[Element lookup listing]
######

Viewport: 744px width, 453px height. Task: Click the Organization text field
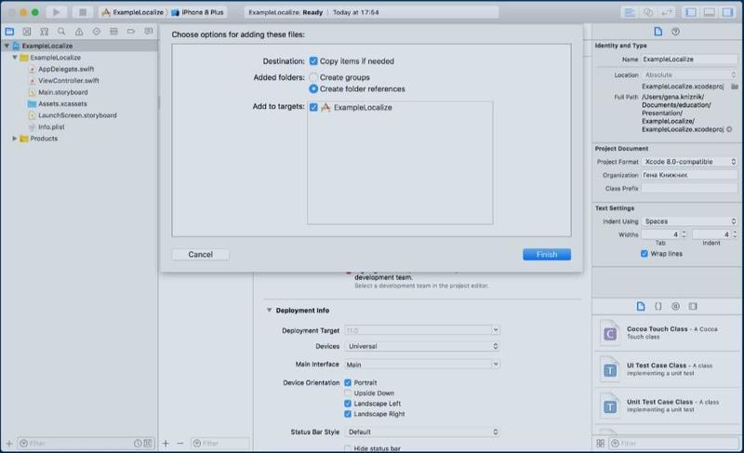click(x=689, y=175)
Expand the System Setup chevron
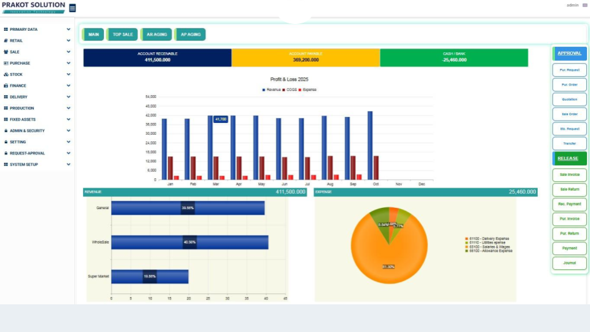The width and height of the screenshot is (590, 332). click(68, 165)
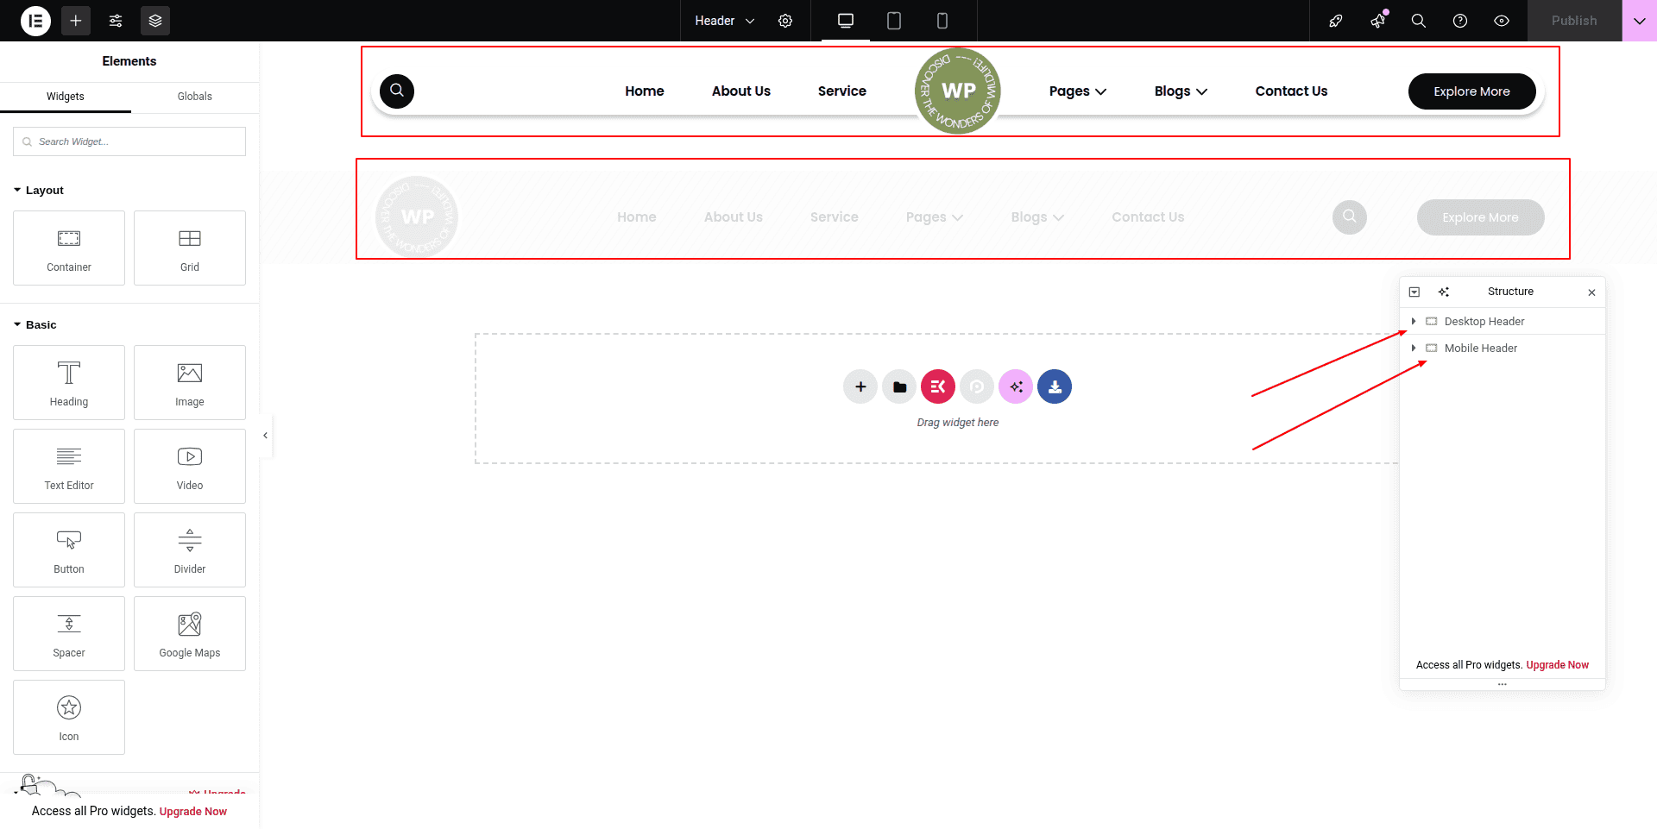Open the Publish options arrow
The height and width of the screenshot is (829, 1657).
pos(1639,21)
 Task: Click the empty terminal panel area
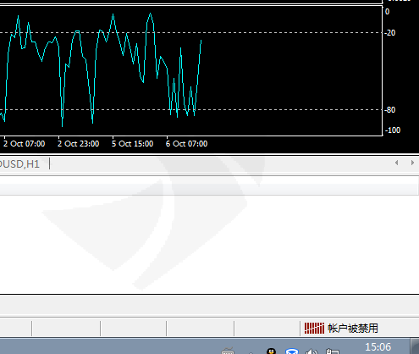click(209, 244)
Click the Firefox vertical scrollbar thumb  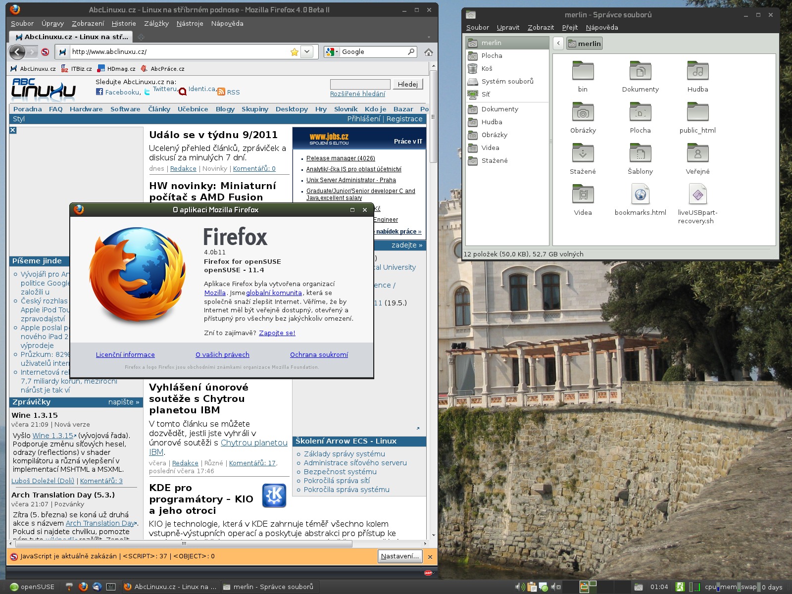(x=434, y=116)
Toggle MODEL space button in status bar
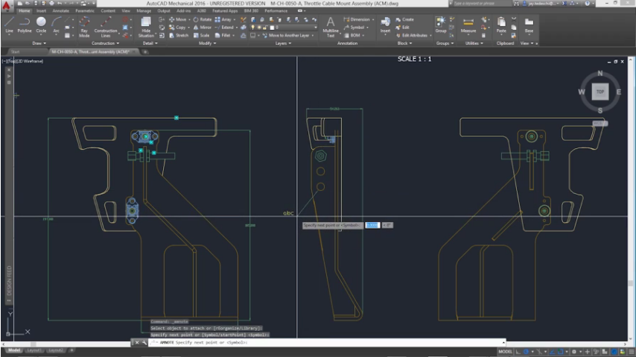Screen dimensions: 636x357 (x=505, y=351)
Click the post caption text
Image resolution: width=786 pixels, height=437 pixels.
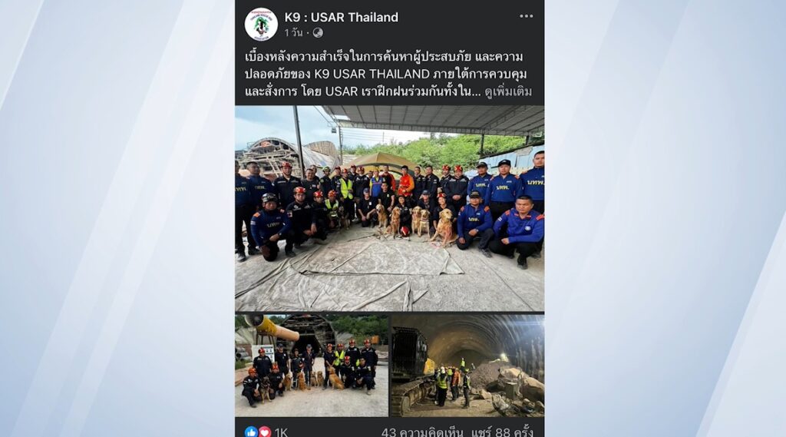coord(388,74)
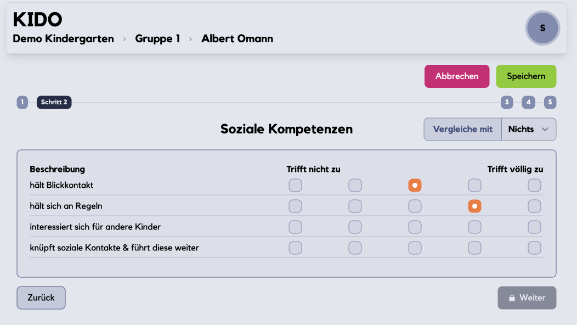Viewport: 577px width, 325px height.
Task: Open step 5 of the evaluation
Action: point(550,102)
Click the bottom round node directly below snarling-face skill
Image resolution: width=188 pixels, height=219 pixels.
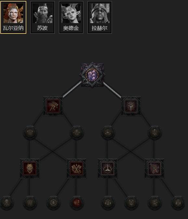pyautogui.click(x=30, y=202)
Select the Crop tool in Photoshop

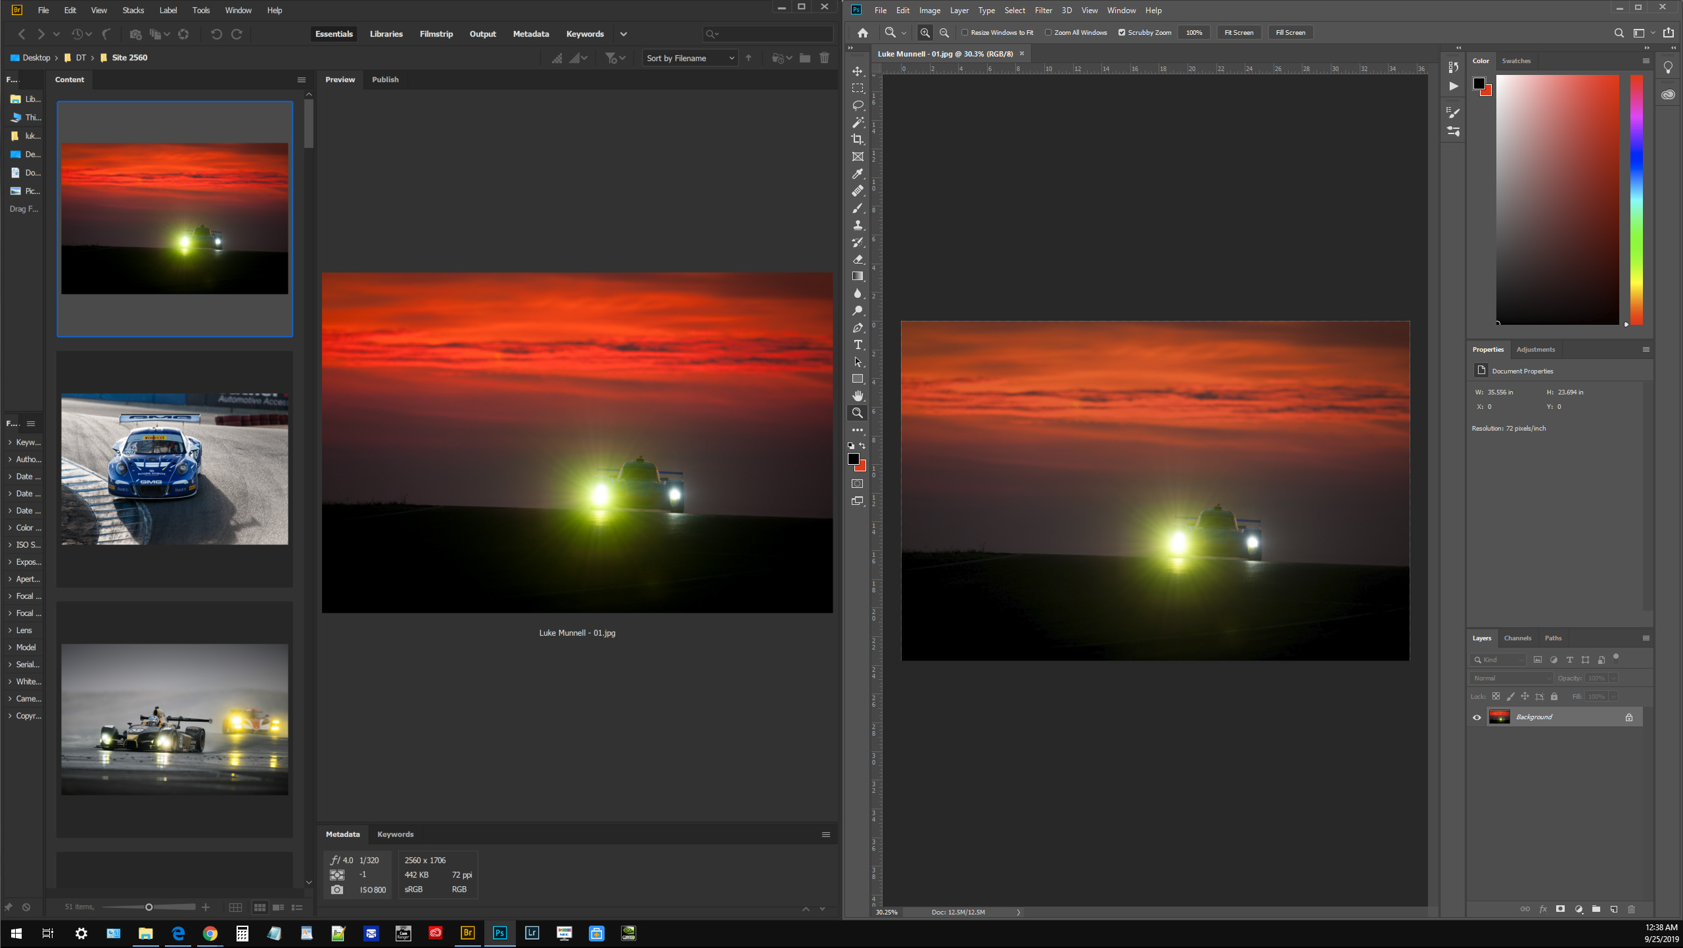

######

Aim of the task
Put the stretch of the listing from the line containing "Click the post caption text" through the end of the listing into a Markdown table with the columns Row and Line, one line of text per row. Skip blank lines and leave the pictures out.

Result of the exercise
| Row | Line |
|---|---|
| 1 | Click the post caption text |
| 2 | Image resolution: width=786 pixels, height=437 pixels. |
| 3 | coord(388,74) |
| 4 | Viewport: 577px width, 325px height. |
| 5 | Task: Open step 5 of the evaluation |
| 6 | Action: point(550,102) |
| 7 | Click the bottom round node directly below snarling-face skill |
| 8 | Image resolution: width=188 pixels, height=219 pixels. |
| 9 | pyautogui.click(x=30, y=202) |
| 10 | Select the Crop tool in Photoshop |